Multiply in Scheme for cons lists

0
votes

I was able to make a scheme code to add two cons lists in scheme. say , list1 - '( p . d) list 2 ' ( p p p . d) my custom add function using cdr & car concepts , can do ( p p p p . d) as is expected.

However, I now want to multiply both & based on number of p's , I have a custom function that gives me list count . say , for list1 -> 1 list2-> 3

I also can manage to detect if any one of two lists is empty , so I output 'd.

But the real issue is when it comes to multiplication. list1 - '(p p . d) list2 - '(p p p p p . q) result expected - (2 * 5 = 10 p's) so '(p p p p p p p p p p . z)

I tried using while loop , do while , add custom function , but I cannot seem to figure out how to do it. Maybe some guidance can help me :)

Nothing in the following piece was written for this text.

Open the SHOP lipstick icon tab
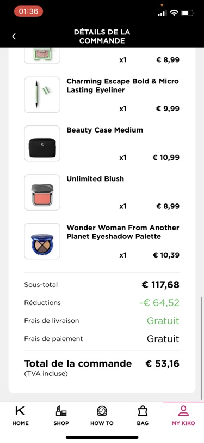 61,416
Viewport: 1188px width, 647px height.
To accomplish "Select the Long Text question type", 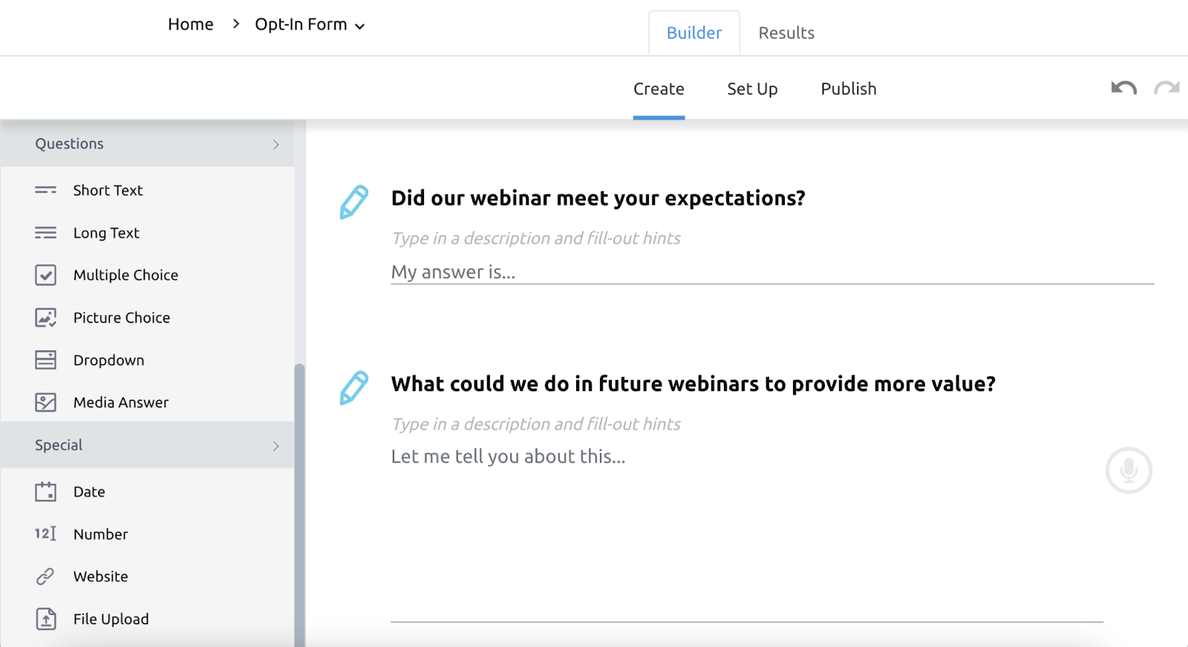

I want to build a custom function since I don't wish to use a set ! or anything that makes process easier but want to understand recursion the way it could work in this case :).

1
schemecons
What is d and z? Usually the sum of two lists are the standard procedure append but it cannot do dotted lists since (a . b) appended to (a . b) is (a a . b) according to you, but what about the first lists b?? You have written code you say, but where is it? If you want help you need to show some effort.Sylwester
You want to implement peano numbers ... right?Daniel Jour
Your logic is good but the problem lies in in the details of your code, hence with only the logic and no code it's hard for us to guess what you are doing wrong... Why don't you rewrite it (it would take no more then 2 minutes if you know the logic you are following) so we can check it ?Kevin

1 Answers

0
votes

I'm adding this as an answer since it seems to address your original issue, trying to implement Peano numbers using cons lists in scheme.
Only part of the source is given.